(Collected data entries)

--- --- ---

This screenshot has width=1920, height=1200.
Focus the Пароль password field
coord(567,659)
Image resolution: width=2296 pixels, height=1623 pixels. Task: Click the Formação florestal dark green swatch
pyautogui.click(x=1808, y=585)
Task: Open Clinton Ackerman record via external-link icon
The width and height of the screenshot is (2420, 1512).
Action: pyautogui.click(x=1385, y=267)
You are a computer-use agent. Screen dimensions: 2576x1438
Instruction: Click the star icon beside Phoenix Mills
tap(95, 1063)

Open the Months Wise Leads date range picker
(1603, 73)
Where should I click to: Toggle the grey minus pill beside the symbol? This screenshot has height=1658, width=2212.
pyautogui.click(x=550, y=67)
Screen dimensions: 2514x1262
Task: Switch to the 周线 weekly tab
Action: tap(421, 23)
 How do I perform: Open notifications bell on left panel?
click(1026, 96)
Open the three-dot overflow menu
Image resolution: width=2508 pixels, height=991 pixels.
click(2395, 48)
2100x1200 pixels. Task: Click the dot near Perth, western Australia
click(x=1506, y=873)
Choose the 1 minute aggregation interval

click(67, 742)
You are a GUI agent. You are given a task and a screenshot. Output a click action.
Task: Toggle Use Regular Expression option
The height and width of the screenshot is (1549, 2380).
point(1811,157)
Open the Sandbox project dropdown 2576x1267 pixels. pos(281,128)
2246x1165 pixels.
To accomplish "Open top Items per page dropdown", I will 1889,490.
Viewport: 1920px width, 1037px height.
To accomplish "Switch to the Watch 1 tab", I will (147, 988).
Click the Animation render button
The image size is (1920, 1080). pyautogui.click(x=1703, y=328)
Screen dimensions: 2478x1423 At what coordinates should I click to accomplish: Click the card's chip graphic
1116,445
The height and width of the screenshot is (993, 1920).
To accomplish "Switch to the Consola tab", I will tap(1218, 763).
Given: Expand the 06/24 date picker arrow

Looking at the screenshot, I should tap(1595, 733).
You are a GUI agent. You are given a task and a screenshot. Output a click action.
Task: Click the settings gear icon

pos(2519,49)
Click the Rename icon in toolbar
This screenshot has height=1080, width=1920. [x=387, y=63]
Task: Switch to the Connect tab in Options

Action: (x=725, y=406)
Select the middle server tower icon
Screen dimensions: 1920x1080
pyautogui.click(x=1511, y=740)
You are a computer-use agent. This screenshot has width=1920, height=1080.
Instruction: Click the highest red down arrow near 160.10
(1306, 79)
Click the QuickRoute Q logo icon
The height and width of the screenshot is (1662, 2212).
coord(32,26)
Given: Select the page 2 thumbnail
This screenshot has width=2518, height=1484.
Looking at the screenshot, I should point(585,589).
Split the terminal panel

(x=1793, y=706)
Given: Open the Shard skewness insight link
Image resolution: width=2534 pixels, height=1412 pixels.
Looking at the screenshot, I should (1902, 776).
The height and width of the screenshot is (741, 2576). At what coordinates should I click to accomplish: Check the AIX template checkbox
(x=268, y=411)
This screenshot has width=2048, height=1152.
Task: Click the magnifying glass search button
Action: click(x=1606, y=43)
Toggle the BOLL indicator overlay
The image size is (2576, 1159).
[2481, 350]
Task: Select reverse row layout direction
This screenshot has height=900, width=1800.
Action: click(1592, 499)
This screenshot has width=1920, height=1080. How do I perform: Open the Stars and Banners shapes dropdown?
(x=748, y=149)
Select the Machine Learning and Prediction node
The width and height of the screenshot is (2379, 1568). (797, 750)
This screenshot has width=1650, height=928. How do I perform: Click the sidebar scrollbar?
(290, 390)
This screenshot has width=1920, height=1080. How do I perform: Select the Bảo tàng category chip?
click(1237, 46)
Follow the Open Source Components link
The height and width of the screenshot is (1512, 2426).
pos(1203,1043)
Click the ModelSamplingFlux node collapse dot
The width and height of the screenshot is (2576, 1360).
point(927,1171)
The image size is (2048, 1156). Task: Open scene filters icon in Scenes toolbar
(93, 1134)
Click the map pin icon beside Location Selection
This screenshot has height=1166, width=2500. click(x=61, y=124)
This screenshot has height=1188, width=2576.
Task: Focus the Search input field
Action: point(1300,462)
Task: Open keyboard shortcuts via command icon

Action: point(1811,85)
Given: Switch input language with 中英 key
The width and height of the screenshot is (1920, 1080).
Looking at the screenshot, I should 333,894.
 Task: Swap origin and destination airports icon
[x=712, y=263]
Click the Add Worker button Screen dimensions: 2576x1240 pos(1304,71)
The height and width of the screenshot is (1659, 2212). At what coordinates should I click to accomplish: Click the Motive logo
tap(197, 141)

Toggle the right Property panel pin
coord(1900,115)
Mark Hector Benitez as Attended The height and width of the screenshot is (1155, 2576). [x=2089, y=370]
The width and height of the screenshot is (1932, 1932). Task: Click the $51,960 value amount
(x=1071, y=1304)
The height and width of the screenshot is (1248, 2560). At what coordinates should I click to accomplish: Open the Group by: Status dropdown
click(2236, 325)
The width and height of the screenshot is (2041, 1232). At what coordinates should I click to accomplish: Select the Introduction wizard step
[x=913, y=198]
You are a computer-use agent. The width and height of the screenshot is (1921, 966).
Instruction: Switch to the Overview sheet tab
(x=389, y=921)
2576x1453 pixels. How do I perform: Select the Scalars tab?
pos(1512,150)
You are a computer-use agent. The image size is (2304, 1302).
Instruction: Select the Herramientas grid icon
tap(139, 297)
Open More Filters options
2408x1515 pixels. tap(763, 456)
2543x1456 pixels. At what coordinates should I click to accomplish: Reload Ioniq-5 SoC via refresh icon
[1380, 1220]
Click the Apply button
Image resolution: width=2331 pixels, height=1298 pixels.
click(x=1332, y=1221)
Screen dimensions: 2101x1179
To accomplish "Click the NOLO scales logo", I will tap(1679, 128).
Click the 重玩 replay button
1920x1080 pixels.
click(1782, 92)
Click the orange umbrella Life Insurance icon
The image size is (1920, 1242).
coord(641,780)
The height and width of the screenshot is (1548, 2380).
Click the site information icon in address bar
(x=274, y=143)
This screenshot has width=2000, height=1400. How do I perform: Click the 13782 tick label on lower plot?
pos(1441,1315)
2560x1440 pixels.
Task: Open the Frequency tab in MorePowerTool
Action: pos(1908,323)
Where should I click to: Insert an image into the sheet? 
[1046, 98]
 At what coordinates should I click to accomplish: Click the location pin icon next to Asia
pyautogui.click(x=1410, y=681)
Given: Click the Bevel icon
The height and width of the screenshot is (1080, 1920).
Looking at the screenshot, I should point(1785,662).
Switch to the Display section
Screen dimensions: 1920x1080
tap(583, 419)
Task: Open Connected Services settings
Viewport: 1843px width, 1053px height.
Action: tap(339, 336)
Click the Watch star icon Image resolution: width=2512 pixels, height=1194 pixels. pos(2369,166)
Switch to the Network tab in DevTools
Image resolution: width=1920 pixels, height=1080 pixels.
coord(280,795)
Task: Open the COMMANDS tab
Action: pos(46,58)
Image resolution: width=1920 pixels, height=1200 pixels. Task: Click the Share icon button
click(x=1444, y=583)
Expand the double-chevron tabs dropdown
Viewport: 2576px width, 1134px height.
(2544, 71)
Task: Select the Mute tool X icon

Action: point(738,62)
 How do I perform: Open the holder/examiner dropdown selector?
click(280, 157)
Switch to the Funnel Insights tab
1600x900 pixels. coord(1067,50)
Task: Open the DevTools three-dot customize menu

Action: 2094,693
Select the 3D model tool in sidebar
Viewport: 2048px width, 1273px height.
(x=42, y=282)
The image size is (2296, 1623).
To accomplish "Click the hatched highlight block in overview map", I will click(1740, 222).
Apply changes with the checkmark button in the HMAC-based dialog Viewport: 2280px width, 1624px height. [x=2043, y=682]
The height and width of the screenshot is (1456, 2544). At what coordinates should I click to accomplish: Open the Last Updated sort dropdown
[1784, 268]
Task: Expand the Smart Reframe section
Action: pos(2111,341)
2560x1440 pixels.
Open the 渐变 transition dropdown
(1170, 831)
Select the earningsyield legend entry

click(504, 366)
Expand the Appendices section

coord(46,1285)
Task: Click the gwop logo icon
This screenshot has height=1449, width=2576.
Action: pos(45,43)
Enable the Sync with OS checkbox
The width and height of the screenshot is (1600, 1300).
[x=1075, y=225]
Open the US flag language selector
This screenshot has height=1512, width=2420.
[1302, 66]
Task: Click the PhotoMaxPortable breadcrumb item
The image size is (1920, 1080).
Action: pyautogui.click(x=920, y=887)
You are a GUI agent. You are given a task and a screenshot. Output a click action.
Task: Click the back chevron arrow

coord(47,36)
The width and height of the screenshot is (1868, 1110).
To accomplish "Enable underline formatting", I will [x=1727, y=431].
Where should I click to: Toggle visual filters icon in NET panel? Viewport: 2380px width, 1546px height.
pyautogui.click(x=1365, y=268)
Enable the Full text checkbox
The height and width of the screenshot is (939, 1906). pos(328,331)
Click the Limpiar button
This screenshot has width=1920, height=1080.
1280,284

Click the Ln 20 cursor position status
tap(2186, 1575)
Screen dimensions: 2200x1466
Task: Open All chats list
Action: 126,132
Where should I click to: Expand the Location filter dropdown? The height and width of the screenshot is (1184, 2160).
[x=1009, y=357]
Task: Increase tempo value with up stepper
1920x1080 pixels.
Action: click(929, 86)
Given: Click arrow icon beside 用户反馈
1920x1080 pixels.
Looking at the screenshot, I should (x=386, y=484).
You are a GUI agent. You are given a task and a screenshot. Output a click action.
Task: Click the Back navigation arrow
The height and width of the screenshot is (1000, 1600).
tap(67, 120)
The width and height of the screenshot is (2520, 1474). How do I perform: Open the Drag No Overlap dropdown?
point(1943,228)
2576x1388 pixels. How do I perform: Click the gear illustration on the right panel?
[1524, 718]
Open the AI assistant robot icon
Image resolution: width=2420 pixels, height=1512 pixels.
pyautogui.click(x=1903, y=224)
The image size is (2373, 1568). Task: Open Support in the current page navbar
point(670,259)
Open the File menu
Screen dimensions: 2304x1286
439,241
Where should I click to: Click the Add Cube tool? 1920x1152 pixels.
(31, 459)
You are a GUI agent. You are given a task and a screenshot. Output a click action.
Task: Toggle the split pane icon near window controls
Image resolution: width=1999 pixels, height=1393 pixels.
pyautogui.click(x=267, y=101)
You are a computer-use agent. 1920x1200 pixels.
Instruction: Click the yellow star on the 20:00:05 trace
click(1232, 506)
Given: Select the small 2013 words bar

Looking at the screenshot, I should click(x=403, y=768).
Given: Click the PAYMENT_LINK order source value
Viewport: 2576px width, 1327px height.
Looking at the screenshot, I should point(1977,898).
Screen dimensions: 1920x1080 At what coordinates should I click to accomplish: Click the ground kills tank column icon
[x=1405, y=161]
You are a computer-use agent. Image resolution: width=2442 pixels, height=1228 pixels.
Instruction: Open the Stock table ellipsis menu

--- --- ---

*Task goal*: Which lines above hold the string "will"? Show each of them.

*Answer to this task*:
To accomplish "Open top Items per page dropdown", I will 1889,490.
To accomplish "Switch to the Watch 1 tab", I will (147, 988).
To accomplish "Switch to the Consola tab", I will tap(1218, 763).
To accomplish "Click the NOLO scales logo", I will tap(1679, 128).
To accomplish "Click the hatched highlight block in overview map", I will click(1740, 222).
To accomplish "Enable underline formatting", I will [x=1727, y=431].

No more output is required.